Friday, 6 November 2015

Ebola Freedom Day: Back To Where we were



By the time you read this post, EFD (Ebola Freedom Day) would have dawned in Sierra Leone. I was saying this to a friend the other day but he was quick to caution me. “Not so fast, my friend,” he warned. “Liberia had been down that road before, only to be yanked back into the realm of Ebola realism.”

My friend may be right, but probably not for the reasons that he thinks. His fear is that the practice of hand-washing would lapse to old ways once a state of (apparent) Ebola freedom had been reached.

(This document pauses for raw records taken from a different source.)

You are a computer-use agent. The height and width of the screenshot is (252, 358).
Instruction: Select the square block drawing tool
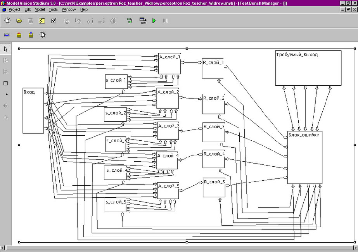5,83
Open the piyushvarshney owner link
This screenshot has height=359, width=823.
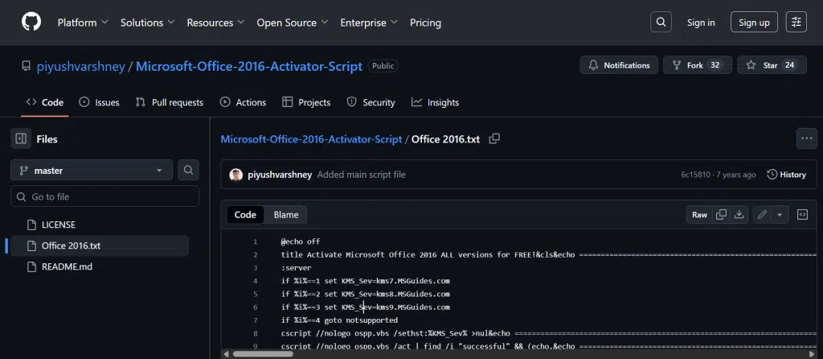click(81, 66)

There may be some grounds for his pessimism. Hand-washing is a habit that is very difficult to inculcate and even harder to sustain, as many mothers can attest. Washing hands after using the toilet for example, is something that many fail to do. Though this lapse in situational awareness seems more prevalent among males, it is not exclusive to that gender alone (http://abcnews.go.com/Health/story?id=117956&page=1) although, according to the US Centers for Disease Control and Prevention, maintaining good hand hygiene is the single most important thing we can do to reduce the spread of infectious diseases. With difficulty, that message eventually hit home in West Africa during our recent encounter with Ebola. There can be little doubt that that contributed in no small measure to controlling the epidemic.

Eighteen months on though, there are many other things that we know about Ebola that we didn’t know before. This Ebola outbreak has been remarkable for many reasons, not the least of which is that it is the first epidemic in history that has played out on the world stage in real time. And most of us, thank goodness, were able to resist the attempts by some in the awkward squad to mislead and confuse. Happily, during the course of the year our collective common sense kicked in and enabled us to benefit from the free online tutorials on Ebola's biology: Its etiology, the way it progresses, and the rapidity with which it kills. We are even beginning to learn that there could be ways of preventing it from taking hold in people at risk. We have also learned that sometimes, some affected individuals are able to recover from it. But we have also learned that others relapse and, that even among those who do not, the virus may persist and could, unknowingly, be transmitted to sexual partners, for example.